Thousands of carve-outs, caveats weaken Trump’s emergency tariffs

By Paroma Soni | 12/15/2025 12:27 PM EST

At least $1.7 trillion of imports are now excluded, either because they are duty-free or subject to another tariff.

A farm employee works during a coffee harvest.

A farm employee works during the coffee harvest in Brazil. The U.S. last month announced several tariff exemptions, including coffee and other agricultural goods.

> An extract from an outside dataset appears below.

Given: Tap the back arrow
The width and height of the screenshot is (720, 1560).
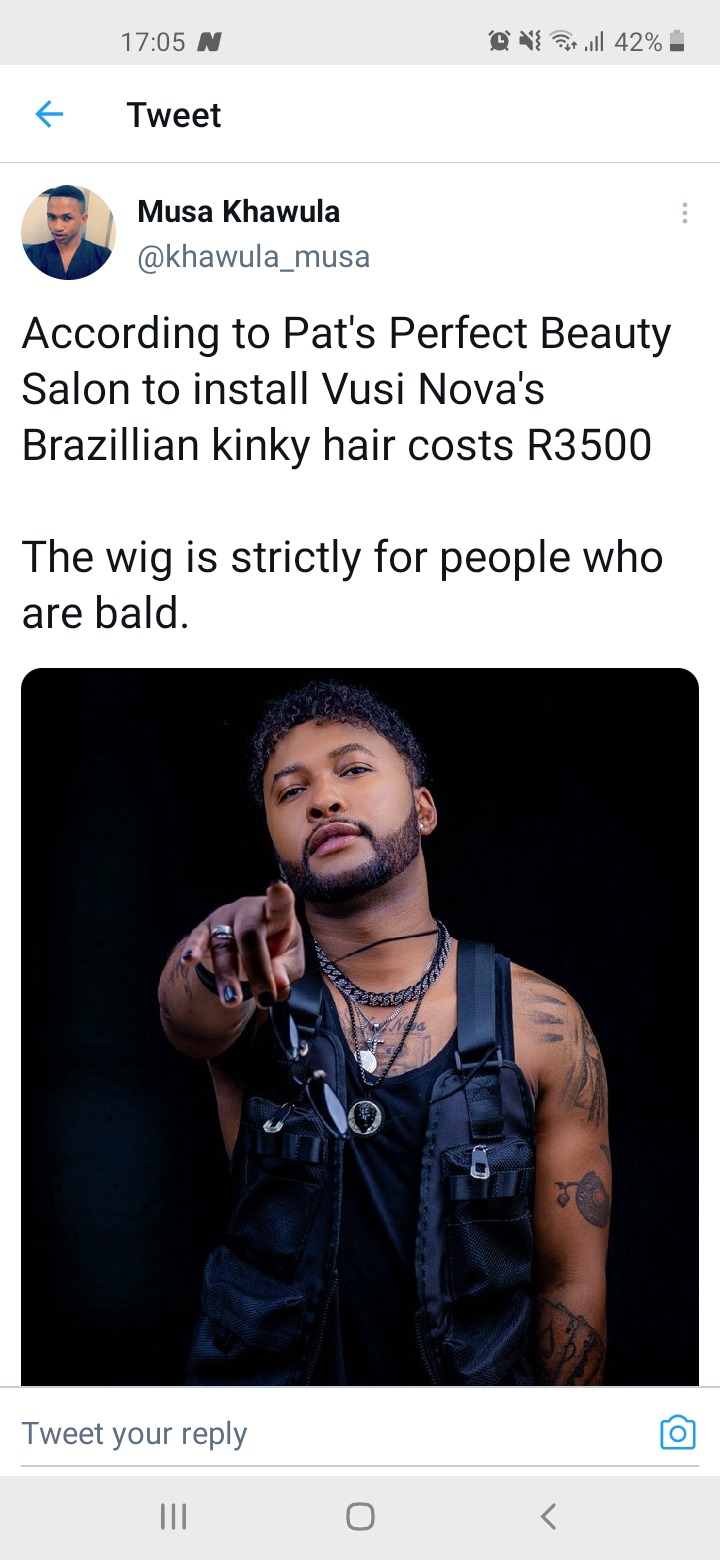Looking at the screenshot, I should 49,115.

Andre Penner/AP

President Donald Trump promised that a wave of emergency tariffs on nearly every nation would restore fair trade and jump-start the economy.

Eight months later, half of U.S. imports are avoiding those tariffs.

“To all of the foreign presidents, prime ministers, kings, queens, ambassadors, and everyone else who will soon be calling to ask for exemptions from these tariffs,” Trump said in April when he rolled out global tariffs based on the United States’ trade deficits with other countries, “I say, terminate your own tariffs, drop your barriers, don’t manipulate your currencies.”

Advertisement

But in the time since the president gave that Rose Garden speech announcing the highest tariffs in a century, enormous holes have appeared. Carve-outs for specific products, trade deals with major allies and conflicting import duties have let more than half of all imports escape his sweeping emergency tariffs.